我立刻死机,很彻底的那种,然后蠢蠢地说:行啊。
就像告诉他一件平常的事一样。
然后两人谁也不说话。
他要看我的裸体,我答应了,然后呐?
晓祥坐在沙发上,一付“既然答应了那么就脱嘛”的表情,当然也可能是死机的表情,这两种表情都是呆若木鸡的样子,实在是差不多。
我这才觉得好像我得有所动作才行,我还坐在办公位上,就这么脱?
坐在电脑前把衣服就这么脱了?
太诡异了。
我走到摄影区,这绝对不是我大脑控制的身体,完全是下意识的行为。
但这样还算合理,至少感觉上,我是个模特来着。
其实这时我可以耍赖的,答应了怎么了,我反悔可以吧?
让办公室小妹脱光哎,人家二十年未曾见人的隐私就这么暴露给你看了哎,反悔没毛病吧!
但我当时的想法是,既然是“再次”脱光,那么反正都看过一次了,“再次”就不像第一次那么重要了。
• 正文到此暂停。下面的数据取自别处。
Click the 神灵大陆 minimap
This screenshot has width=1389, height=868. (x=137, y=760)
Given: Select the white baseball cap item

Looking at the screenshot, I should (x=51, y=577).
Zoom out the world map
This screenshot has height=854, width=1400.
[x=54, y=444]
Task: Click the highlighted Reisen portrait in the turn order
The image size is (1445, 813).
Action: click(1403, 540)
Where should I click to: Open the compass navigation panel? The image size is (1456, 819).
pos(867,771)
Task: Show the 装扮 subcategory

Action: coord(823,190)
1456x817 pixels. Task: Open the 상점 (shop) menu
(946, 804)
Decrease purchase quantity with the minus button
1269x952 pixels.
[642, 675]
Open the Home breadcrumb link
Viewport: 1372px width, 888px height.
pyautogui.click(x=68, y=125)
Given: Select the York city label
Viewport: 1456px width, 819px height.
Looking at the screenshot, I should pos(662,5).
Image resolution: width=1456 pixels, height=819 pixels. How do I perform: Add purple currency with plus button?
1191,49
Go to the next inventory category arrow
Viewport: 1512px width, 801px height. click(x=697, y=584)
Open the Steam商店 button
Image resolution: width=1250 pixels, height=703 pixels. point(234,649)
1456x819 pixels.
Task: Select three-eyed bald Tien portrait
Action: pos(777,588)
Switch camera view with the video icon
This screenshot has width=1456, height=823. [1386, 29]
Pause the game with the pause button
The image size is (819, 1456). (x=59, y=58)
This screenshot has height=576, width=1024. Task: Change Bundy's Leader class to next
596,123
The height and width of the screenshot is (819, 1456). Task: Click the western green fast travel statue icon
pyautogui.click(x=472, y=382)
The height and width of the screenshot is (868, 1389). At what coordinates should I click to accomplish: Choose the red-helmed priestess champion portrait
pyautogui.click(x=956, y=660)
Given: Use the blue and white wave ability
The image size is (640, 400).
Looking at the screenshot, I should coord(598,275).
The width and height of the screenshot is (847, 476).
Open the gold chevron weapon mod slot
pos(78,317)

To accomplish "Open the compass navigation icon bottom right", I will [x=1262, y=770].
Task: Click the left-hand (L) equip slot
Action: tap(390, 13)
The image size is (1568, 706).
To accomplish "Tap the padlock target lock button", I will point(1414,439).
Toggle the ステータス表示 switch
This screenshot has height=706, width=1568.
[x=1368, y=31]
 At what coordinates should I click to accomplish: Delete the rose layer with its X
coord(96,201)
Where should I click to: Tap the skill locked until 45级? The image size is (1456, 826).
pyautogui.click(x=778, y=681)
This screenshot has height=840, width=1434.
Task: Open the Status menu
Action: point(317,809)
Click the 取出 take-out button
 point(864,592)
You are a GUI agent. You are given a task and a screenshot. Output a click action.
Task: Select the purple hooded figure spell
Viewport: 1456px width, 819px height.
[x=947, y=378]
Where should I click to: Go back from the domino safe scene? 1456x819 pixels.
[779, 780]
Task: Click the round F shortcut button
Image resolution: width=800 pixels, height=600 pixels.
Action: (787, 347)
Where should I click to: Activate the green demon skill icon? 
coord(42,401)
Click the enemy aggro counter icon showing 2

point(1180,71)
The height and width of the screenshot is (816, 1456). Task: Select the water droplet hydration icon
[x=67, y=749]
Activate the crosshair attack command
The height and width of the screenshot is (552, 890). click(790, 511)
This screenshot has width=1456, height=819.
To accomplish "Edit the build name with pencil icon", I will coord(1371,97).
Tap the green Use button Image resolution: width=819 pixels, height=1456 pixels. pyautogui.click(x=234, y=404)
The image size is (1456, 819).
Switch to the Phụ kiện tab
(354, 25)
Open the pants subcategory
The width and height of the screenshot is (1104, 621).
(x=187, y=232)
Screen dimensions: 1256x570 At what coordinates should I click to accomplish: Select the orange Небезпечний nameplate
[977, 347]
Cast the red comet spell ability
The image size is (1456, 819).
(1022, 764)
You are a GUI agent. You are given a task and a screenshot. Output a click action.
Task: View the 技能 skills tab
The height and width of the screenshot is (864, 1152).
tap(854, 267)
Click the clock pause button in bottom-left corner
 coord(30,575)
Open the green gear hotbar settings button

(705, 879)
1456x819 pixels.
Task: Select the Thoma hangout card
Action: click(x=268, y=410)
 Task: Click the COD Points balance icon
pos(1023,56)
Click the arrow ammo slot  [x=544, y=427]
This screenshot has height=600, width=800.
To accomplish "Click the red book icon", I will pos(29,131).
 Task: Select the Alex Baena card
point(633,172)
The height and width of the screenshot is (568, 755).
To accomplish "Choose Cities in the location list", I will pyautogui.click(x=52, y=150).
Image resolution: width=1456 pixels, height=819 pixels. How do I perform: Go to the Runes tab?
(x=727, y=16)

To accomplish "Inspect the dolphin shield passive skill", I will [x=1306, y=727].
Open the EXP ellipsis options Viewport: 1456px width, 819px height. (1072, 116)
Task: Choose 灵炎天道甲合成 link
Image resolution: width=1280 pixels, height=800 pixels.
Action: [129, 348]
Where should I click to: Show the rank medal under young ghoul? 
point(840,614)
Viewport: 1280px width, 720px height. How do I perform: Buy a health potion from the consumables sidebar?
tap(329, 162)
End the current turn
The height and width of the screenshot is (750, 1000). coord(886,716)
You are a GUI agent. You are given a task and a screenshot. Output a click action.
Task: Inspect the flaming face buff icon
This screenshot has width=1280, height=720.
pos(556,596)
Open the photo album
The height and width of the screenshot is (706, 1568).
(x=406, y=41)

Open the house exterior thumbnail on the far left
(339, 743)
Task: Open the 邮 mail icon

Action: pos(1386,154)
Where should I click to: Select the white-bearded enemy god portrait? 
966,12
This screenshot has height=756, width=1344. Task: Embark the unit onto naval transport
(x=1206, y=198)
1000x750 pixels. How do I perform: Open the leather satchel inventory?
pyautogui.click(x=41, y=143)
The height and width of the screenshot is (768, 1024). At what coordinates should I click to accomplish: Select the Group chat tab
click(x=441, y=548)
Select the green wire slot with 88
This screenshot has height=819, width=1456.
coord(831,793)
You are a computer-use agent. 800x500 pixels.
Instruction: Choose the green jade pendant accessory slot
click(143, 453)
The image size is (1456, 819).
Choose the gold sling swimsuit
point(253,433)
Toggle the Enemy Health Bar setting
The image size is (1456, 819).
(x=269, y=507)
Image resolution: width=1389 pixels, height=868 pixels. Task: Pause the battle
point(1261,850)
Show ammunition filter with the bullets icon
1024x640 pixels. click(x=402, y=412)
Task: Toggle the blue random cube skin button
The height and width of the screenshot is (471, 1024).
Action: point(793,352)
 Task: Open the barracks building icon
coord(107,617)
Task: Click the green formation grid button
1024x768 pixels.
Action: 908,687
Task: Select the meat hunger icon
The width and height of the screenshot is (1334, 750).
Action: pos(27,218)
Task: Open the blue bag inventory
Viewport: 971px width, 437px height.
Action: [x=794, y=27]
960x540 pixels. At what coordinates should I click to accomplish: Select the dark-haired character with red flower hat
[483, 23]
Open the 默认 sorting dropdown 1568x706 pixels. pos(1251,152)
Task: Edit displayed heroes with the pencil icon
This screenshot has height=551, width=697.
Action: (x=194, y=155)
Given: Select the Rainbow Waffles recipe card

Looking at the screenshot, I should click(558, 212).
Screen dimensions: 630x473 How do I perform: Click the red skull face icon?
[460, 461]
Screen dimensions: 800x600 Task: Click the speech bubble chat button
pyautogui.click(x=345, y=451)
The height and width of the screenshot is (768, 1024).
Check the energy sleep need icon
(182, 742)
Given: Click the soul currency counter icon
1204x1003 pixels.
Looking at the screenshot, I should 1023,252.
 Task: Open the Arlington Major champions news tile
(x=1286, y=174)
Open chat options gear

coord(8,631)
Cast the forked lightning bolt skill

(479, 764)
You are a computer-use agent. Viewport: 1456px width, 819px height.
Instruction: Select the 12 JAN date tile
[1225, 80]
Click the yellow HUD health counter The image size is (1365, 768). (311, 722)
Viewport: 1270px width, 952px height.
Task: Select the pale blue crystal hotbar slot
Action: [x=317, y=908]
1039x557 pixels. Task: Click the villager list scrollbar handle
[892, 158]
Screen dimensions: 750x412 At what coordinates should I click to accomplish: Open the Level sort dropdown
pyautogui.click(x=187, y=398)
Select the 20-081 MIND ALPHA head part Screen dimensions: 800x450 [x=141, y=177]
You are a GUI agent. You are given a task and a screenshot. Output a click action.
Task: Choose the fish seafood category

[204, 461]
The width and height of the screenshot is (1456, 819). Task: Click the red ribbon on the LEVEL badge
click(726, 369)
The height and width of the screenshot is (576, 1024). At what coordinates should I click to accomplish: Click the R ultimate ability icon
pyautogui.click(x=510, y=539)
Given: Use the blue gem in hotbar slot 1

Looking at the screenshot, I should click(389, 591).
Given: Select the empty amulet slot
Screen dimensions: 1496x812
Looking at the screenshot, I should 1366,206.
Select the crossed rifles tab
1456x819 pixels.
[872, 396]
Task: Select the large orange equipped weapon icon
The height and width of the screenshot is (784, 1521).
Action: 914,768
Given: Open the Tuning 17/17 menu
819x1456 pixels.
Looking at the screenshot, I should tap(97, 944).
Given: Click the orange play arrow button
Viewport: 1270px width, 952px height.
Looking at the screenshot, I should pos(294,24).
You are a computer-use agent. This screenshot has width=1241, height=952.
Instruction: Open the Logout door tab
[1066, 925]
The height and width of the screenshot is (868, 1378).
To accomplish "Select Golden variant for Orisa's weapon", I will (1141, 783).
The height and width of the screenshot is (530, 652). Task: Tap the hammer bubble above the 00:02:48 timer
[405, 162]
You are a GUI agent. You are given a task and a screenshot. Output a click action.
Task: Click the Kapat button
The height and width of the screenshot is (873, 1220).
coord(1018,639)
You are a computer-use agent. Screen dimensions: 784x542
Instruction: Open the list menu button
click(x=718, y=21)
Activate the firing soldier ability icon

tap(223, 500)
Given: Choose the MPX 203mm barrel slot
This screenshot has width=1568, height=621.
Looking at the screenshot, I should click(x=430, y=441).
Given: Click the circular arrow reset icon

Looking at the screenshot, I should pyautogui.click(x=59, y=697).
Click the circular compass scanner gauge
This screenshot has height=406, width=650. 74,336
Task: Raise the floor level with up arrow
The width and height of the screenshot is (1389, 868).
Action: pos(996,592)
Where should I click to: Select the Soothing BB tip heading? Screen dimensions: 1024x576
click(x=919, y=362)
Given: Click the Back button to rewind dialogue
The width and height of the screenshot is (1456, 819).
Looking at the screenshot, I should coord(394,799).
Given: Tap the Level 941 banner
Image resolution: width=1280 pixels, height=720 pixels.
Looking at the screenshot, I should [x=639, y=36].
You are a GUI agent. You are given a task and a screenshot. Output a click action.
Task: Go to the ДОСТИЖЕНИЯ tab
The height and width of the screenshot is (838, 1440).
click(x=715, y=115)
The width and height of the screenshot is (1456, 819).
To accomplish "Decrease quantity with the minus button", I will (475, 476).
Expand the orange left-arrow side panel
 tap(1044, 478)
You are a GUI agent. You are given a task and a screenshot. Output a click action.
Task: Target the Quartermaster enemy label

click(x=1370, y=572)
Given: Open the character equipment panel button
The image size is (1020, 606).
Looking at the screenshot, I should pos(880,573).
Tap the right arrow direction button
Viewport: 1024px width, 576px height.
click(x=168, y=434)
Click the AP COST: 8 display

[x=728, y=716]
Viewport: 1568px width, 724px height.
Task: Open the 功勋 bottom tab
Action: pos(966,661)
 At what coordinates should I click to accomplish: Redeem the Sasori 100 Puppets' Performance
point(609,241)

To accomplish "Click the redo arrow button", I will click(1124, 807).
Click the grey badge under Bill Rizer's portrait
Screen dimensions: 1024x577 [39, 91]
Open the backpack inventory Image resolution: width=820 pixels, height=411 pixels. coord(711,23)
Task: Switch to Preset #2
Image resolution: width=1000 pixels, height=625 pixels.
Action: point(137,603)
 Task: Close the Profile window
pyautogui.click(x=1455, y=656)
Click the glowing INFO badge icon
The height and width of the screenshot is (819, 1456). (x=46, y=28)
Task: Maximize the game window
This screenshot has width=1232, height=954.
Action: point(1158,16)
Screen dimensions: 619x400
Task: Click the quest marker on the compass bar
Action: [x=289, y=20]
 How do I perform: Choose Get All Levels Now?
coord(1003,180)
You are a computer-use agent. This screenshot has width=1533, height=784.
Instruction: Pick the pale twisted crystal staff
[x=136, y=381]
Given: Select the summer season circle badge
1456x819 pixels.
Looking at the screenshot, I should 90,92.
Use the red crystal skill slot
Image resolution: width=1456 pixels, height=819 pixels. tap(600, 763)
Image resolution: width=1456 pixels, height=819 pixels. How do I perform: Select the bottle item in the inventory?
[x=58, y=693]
晓祥打开了摄影灯,摄影灯非常亮而且正对着我,我几乎看不到坐在沙发上的晓祥。
房间的大门依然没有关,在明亮的环境里,我开始脱衣服。
这时我才想到其实是可以到厕所里脱衣服的,这样至少不会被看到内衣,不过如果在厕所里脱光,我有勇气出来么?
不知道,但不管怎么样,现在也来不及了。
我解开扣子,露出里边白色的胸罩,然后把衣服脱下,就直接扔在了地上,接下来脱牛仔裤,当把牛仔裤脱到膝盖的位置时,我才发现不把运动鞋脱下来是不能把裤子脱掉的,我就很狼狈地半穿着牛仔裤去脱鞋袜,最后脱下了牛仔裤。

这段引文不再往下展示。